ScienceNovember 16, 2018

Celebrating the amazing women of Antarctica

Rebecca Priestley having a read on the ice of Antarctica in 2014 (Photo: Cliff Atkins)
Rebecca Priestley having a read on the ice of Antarctica in 2014 (Photo: Cliff Atkins)

Women have made a massive impact on scientific research in Antarctica, but they don’t get remotely the recognition they deserve. Science-celebrator Steph Green wants to do something about that. 

Antarctica, the edge of the world – a seemingly endless expanse of glacial and sea ice, with no indigenous human population and an inhospitable climate. If there was any part of the world untouched by the patriarchy, surely this would be it?

Not so. Despite oral history from Oceania indicating female explorers visited the region, women have often been excluded from Antarctic exploration and scientific discovery. When Ernest Shackleton advertised for fellow adventurers in 1914, three women applied to join him, but they were not included. In 1937, 1300 women applied to join a British Antarctic Expedition. How many went to the frozen continent? Not a one.

The US Navy, who conducted many exploratory expeditions, even went so far as to outright ban women from setting foot on the frozen continent, claiming the sanitation facilities were too primitive for female sensibilities. Admiral George Dufek wrote in 1956 that women in Antarctica would, “wreck men’s illusions of being heroes and frontiersmen.” This ban wasn’t lifted until 1969.

Nowadays, things on the frozen continent are different. Efforts by the scientific community across the world have improved numbers of women entering the sciences and applying for research opportunities. In 2016, nearly a third of all researchers at the South Pole were women.

New Zealand has played an important role in improving gender diversity on the ice. Because of our proximity to Antarctica and our joint logistics pool with the US, we’ve had a key voice in policy and communication with the public.

Italian biologists Simonetta Corsolini and Silvia Olmastroni with Emperor penguins near the Italian Mario Zucchelli permanent research station at Terra Nova Bay, in the Ross Sea, Antarctica. (Photo by Vittoriano Rastelli/Corbis via Getty Images)

Many of our top female scientists – including Victoria’s Dr. Nancy Bertler – are on the forefront of climate research, trying to get the message across that when it comes to climate change, Antarctica is the canary in the mine. Three kiwi scientists are among the 80 women selected for the Homeward Bound expedition that develops leadership capabilities to bring diversity to significant global issues in STEM. In 2017, Scott Base announced they’d honour three pioneering Antarctic adventuresses by putting their names to three new laboratories.

While a true list of women contributing to our understanding of Antarctica would fill several books, have a look at some of the remarkable heroines who’ve defied nature and the patriarchy to make their mark on the ice.

Edith “Jackie” Ronne

Many of Antarctica’s pioneering women have been lost to the history books, their deeds overshadowed by their explorer husbands. Edith “Jackie” Ronne was one of the first woman to explore Antarctica. In 1947, aged just 28 years old, Ronne followed her husband, the explorer Finn Ronne, on his Antarctic expedition. She faced many challenges – including the harsh winter season – and wrote extensively about her adventures.
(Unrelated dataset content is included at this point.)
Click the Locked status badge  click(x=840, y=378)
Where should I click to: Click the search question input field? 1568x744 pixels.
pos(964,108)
Ronne’s history degree from George Washington University gave her a love for writing. She poured her talents into her chronicles, which were published by the North American Newspaper Alliance and the New York Times. She is often remembered as “Antarctica’s First Lady.”
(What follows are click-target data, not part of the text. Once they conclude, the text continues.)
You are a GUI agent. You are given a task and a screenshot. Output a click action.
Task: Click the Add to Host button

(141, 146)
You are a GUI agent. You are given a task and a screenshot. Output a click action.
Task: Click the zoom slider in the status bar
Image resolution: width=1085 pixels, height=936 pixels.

Edith Ronne, right, with Canadian Jennie Darlington, during the RARE expedition, 1947. The two were the first women ever to overwinter in Antarctica. (photographer unknown)

Maria V Klenova

Maria was the first female scientist to work in the Antarctic region, as part of the First Soviet Antarctic Expedition 1955-57. She worked mainly from the icebreaker ships Ob and Lena. She was not allowed to go ashore, and had to rely on reports and field data brought back by male colleagues. Between her seasons, she worked at a Russian base on the Queen Mary Coast of Antarctica, and was also the first woman ever to step on the ice on Macquarie Island. Her work contributed to the first ever Antarctic atlas, Klenova Peak in Antarctica is named in her honour.

Lois Jones

After the US Navy lifted their ban on sending women to Antarctica, they put together an all-female expedition led by geochemist Lois Jones, who would become one of the first women to reach the South Pole. These pioneering women were not allowed to live on McMurdo station with the men. Despite this, the Navy paraded them around as a publicity stunt, referring to them as the “powderpuff explorers.”
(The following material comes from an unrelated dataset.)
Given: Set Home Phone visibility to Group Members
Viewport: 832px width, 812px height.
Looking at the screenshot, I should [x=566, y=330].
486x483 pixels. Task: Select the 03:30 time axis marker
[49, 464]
Jones’ work is fascinating. Her team conducted surveys and collected specimens in the McMurdo Dry Valleys – an area of Antarctica that doesn’t have any ice.

Mary Odile Cahoon

Mary was a biologist and Benedictine nun who conducted research in Antarctica alongside Mary Alice McWhinnie. Her congregation collected funds to help pay for her trip, and she reported that most of her friends and family were excited to see her go, with the exception of her mother, “who was very worried.”

Together, the pair became some of the first female scientists to overwinter in Antarctica with 128 men.

Pamela Young

Pamela Young was the first New Zealand women to work in Antarctica and one of the first six women to set foot at the South Pole in November 1969, Young was a field assistant to her husband, biologist Euan Young, at Cape Bird, counting penguins and observing their behaviour. She wrote derisively of her visit to the Pole, which was a publicity stunt following the lifting of bans on women working on the frozen continent, saying, “I simply couldn’t think of the spot as that solemn goal to which Scott and Amundsen had toiled. Indeed, it seemed just the sort of Pole that Pooh and Piglet might have set out to find and it fitted perfectly into the circus like atmosphere of our own visit.”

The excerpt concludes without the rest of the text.